The write-down results from the company’s margin lending business which has seen significantly lower volumes in line with the continuing depressed equity markets, the key driver of margin lending volumes.
The bank reported continued slow demand for credit in the market which helped limit the effects of funding cost pressures, with the bank winding back lending in the second quarter. Funding cost pressures persist with ongoing competitiveness in the term deposit market (77% of Bendigo funding is supplied by the deposit market) as well as higher costs continuing in the bond markets. Management noted that they expect to see some easing in this pressure over the second half.
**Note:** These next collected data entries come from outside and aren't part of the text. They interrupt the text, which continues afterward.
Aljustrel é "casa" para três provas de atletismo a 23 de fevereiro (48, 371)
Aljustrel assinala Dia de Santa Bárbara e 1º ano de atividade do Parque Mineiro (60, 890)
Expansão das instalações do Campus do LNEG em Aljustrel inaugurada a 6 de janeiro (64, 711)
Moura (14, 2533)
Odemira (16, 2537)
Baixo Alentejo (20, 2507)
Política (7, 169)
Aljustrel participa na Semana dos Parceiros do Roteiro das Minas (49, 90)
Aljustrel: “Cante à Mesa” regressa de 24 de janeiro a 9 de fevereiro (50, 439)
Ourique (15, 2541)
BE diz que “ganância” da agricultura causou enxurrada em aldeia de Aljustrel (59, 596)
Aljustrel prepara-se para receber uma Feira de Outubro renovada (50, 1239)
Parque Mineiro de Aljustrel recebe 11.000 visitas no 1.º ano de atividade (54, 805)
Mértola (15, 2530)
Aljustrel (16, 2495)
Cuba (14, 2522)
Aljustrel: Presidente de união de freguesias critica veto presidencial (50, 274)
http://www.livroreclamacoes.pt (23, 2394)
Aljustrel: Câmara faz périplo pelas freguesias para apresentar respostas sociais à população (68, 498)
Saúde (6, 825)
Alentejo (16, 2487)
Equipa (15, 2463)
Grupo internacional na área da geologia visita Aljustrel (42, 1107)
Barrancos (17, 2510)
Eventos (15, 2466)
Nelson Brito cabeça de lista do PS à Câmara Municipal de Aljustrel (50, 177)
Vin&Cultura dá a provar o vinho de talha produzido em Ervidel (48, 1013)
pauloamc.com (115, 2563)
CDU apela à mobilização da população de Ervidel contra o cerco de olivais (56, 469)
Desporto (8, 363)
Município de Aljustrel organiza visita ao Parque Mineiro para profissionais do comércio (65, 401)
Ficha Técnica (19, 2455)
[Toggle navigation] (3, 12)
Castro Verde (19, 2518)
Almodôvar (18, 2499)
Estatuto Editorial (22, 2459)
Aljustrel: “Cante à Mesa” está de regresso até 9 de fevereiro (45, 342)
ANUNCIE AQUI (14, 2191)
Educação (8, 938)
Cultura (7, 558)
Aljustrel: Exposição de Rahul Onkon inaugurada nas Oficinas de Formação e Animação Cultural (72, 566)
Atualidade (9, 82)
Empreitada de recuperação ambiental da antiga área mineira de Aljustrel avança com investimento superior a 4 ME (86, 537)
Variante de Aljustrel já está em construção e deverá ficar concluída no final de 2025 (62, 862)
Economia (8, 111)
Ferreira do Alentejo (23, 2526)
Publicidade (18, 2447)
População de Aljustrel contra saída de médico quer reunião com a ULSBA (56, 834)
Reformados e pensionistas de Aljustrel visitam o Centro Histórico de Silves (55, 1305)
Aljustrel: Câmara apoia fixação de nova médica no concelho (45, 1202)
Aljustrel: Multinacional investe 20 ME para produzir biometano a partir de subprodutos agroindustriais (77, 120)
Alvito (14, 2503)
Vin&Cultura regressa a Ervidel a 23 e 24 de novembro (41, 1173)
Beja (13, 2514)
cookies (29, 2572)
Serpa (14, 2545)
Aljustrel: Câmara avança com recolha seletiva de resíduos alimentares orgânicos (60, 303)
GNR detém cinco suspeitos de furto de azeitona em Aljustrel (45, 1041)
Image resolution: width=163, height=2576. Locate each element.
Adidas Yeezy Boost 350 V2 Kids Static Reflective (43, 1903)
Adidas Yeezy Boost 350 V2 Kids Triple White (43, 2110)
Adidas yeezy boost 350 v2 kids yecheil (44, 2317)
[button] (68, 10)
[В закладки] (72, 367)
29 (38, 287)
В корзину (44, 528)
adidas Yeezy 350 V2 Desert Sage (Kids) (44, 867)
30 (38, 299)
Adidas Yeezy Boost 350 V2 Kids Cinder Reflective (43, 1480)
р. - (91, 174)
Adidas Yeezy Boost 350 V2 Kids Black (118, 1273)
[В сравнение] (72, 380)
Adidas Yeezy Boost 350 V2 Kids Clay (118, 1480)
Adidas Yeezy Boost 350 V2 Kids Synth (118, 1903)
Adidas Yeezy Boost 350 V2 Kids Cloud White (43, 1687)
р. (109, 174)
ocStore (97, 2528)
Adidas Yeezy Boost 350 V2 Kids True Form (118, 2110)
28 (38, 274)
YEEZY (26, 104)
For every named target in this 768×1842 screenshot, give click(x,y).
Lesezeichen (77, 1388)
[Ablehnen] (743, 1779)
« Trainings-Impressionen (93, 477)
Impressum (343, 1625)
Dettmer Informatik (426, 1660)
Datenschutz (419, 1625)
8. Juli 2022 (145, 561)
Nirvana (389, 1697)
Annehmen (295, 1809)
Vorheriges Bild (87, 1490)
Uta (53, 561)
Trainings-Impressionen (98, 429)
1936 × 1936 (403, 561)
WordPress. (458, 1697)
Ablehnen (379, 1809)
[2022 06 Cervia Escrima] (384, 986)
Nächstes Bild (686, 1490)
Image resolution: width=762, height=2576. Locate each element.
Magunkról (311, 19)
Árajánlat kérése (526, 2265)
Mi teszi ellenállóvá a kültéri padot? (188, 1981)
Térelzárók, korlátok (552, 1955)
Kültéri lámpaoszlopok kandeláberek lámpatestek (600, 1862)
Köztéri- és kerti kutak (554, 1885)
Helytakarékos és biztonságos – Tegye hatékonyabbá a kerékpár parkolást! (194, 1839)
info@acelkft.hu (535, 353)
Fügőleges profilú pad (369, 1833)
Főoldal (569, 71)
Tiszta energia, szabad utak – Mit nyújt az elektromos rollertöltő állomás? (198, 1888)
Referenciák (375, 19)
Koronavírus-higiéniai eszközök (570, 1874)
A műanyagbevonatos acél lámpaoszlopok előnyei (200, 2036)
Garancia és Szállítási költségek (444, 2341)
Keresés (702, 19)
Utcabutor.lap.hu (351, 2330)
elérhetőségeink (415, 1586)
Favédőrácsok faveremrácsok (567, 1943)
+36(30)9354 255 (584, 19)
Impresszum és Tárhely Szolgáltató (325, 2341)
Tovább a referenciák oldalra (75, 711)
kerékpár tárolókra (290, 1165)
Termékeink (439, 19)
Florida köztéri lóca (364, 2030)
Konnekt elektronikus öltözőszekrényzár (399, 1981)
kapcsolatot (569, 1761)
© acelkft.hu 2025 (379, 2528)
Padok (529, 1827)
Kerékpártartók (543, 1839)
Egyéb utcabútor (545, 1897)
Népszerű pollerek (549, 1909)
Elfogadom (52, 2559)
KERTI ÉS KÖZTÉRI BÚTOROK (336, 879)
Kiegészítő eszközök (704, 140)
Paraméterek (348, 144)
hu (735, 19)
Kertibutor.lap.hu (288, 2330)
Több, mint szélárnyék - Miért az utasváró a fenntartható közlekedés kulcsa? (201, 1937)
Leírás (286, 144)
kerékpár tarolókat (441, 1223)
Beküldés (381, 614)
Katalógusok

Bendigo recently increased their mortgage rates by 15bps (out of step with the RBA movement, or lack thereof) to help return the mortgage writing business to profitability. This increase was higher than the increase by the “Big 4” major banks.
Whilst there was a slight uptick in arrears at the end of the half, provisions remain relatively low and Bendigo enjoys a strong mortgage book with an average LVR of 61.8%.
The bank remains well capitalised, and its’ significant, and ‘sticky’ deposit funding model has helped drive the credit rating upgrade Bendigo achieved late last year from S&P.